Diary 3 : je remonte le temps

Je me sens réellement bien. J’essaye d’évaluer les différents aspects de ma vie : financier, familial, amical, amoureux et rien ne pourrait être mieux à l’heure d’aujourd’hui. Et toi ? arrive tu à créer cet équilibre si dur à maintenir ?

Quand tout va bien, il est dur d’avoir de l’inspiration. Les plus grandes œuvres ont souvent étés écrites dans la peine ou la douleur.
L’humain à également tendance à se tourner vers Dieu quand ça ne va pas. Quand tout va bien, les gens prient-ils aussi ?
Quoi qu’il en soit, laissez-moi vous raconter un bout de ma journée.

Ce matin, en arrivant au travail, personne ne semblait vouloir dire bonjour. Deux petites syllabes trop dures à prononcer à 7 heures du matin.
Evidemment, il à fallut que je me répète à plusieurs reprises afin de réveiller les troupes.
Travaillant dans un chaîne hôtelière, j’observe un fait : a force qu’on ne leur dise pas bonjour, les gens deviennent surpris quand on leur dit !
Je ne compte pas prétendre que ça ne m’est jamais arrivé d’être dans mon monde mais aujourd’hui, réveillons nous.

Il y a de ça un moment je suis tombée sur la vidéo suivante :

Je conseille à tous de la regarder car elle explique bien un problème majeur de la génération 2000. Il m’arrive d’envier les anciennes générations.
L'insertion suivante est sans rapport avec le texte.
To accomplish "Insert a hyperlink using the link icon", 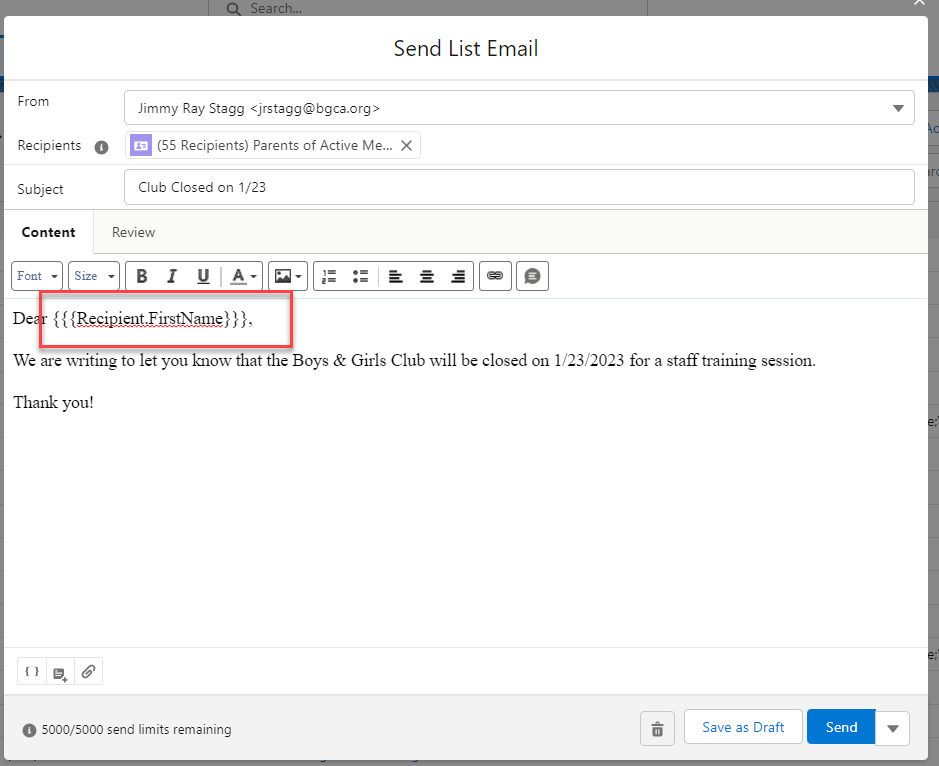I will click(495, 276).
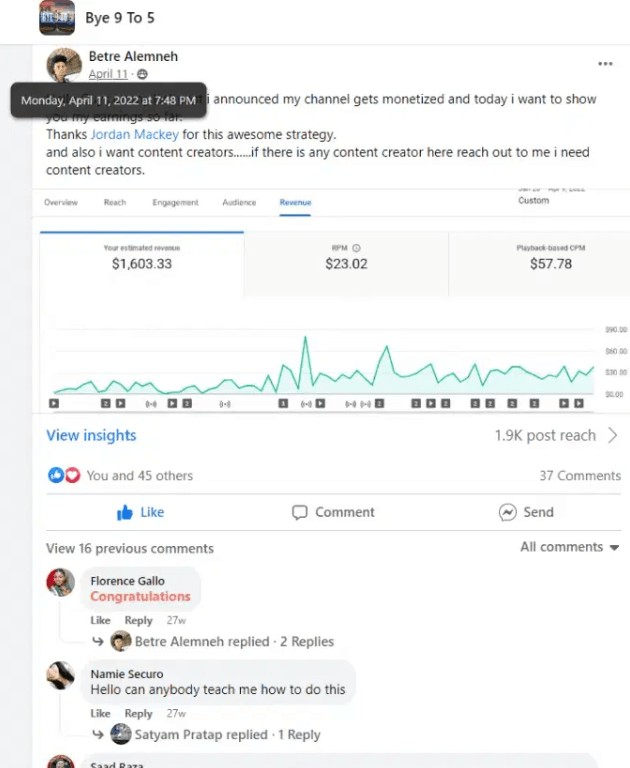Switch to the Revenue tab
The width and height of the screenshot is (630, 768).
pyautogui.click(x=295, y=203)
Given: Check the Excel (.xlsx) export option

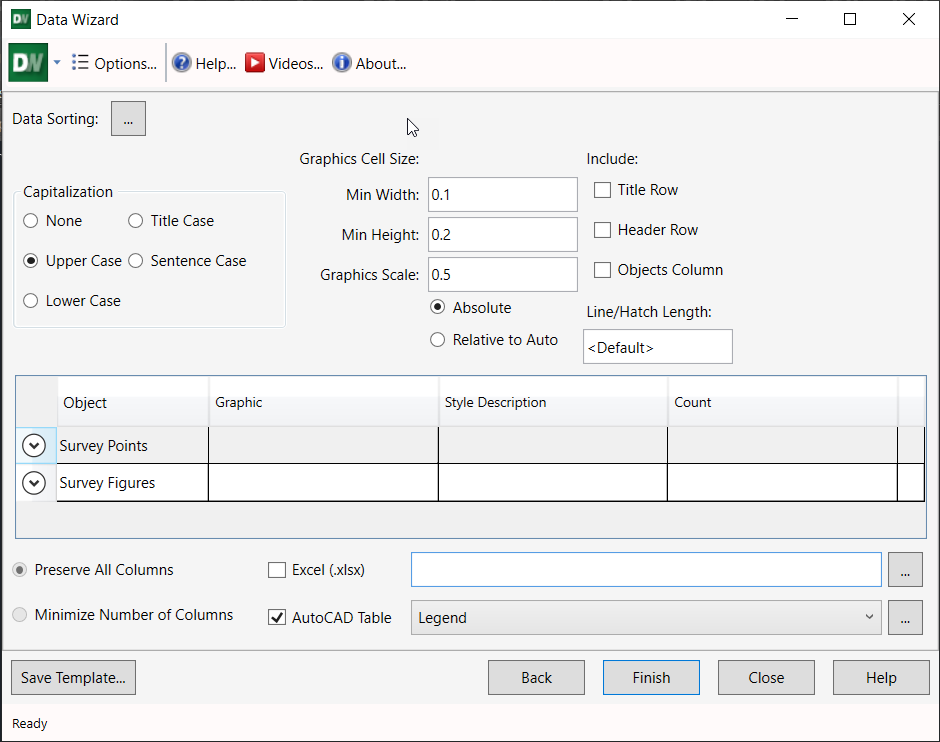Looking at the screenshot, I should tap(277, 570).
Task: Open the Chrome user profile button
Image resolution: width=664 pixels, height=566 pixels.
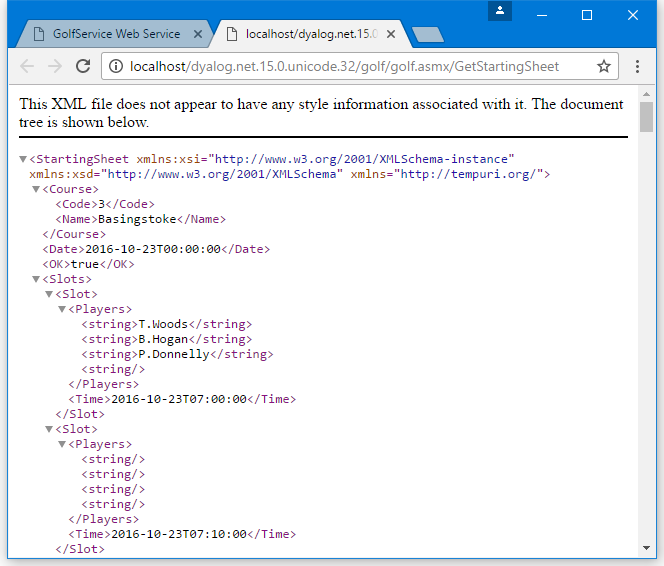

Si j’avais un vœu, ça serait de remonter durant 24h le temps afin d’observer comment les gens vivaient il y à de ça 30 ans, sans internet.
Que faisaient t’ils le soir, à la place de regarder Netflix ?

Une des époques qui me parait intéressante, c’est évidemment les années 60, l’ère de la révolution étudiante. En 1964, les hommes et les femmes se battaient pour un réel enjeux, si seulement la rage de vouloir bouger les choses était restée en nous, peut-être que la planète irait aujourd’hui mieux.

Qu’elle époque aimerais-tu visiter si tu le pouvais ?


Après cette petite parenthèse pour bien commencer la matinée, l’une de mes collaboratrices m’a appelée pour me prévenir de son absence : dos bloqué (et oui, un malheur n’arrive jamais seul). Un autre sujet de polémique est alors apparu devant mes yeux : l’agacement des autres collaborateurs face aux arrêts maladies.
Comme toute polémique, il y avait deux camps :
Camp 1 : « c’est égoïste de se porter malade car tu met dans la merde tes collaborateurs. Moi aussi j’ai mal au dos mais je viens quand même »
Camp 2 : « si un truc un peu grâce t’arrivait, aimerais-tu que tes collègues te blasphèment et t’en veuillent ? La santé, s’est important »

Puis il y à moi, qui, comme la Suisse, se trouve un peu entre les deux..
D’un côté j’ai tendance à venir au travail et me pousser au max pour que mes collaborateurs ne soient pas mis à mal. De l’autre, je pense qu’il est important de se soutenir entre collègue et de se faire confiance. Si la personne n’est pas là, c’est qu’il y à une bonne raison.
Si quelque chose de grave m’arrivait, où arrivait à l’un de mes proches, je n’hésiterais pas deux fois à louper une journée.
Pourquoi ? car parfois, il faut avoir un équilibre dans ses priorités : le travail ne doit pas être toute ta vie. Une journée de travail ou d’école loupée, vous ne devriez plus vous en souvenir au bout de quelque temps, mais un événement important, on s’en souvient toujours.

Qu’elle est ton opinion ?

Sur ces mots nobles, je vous souhaite, une bonne nuit à tous.